31/10/2017 — Texto: Marqueterie | Fotos: Ana Mello

Projeto de uso misto tem arquitetura contemporânea, com identidade, e que explora uma linguagem de placas e pórticos em sua composição.

Seguindo a tendência urbanística contemporânea de complexos de uso misto, o escritório de arquitetura paulistano aflalo/gasperini arquitetos entrega o Urbanity, novo projeto corporativo, comercial e residencial, localizado na Chácara Santo Antônio, Zona Sul de São Paulo.

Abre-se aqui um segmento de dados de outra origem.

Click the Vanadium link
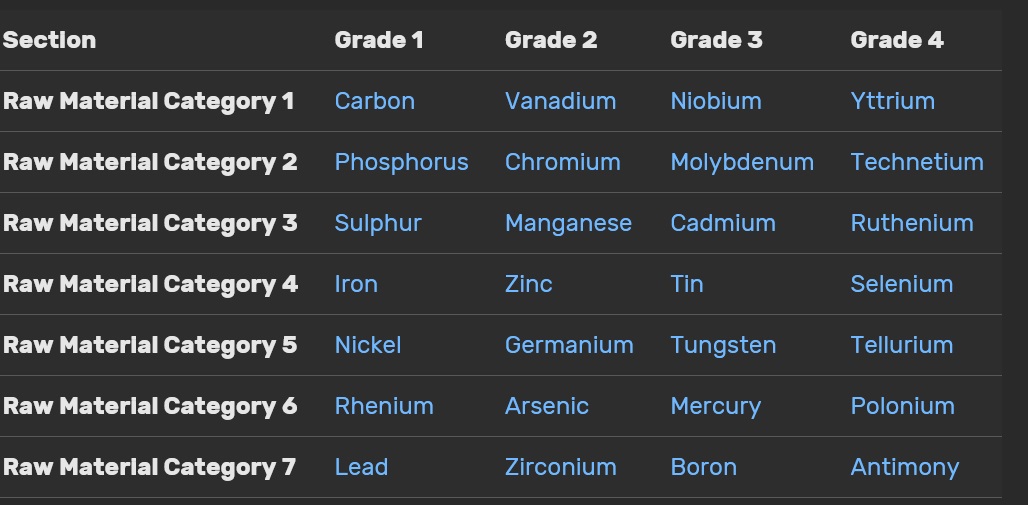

Neste projeto, a aflalo/gasperini buscou implantar e refletir sobre suas preocupações urbanísticas, e caminhou para a criação de um projeto integrado à cidade, com qualidade de espaços e isento de muros e grades.

“É aberto à cidade, no qual combinamos uma torre corporativa com maior presença junto à Marginal Pinheiros, a uma torre residencial mais resguardada, recuando 50 metros da marginal, e traz em seu embasamento seis andares de salas comerciais”, explica Grazzieli Gomes, sócia-diretora do escritório de arquitetura.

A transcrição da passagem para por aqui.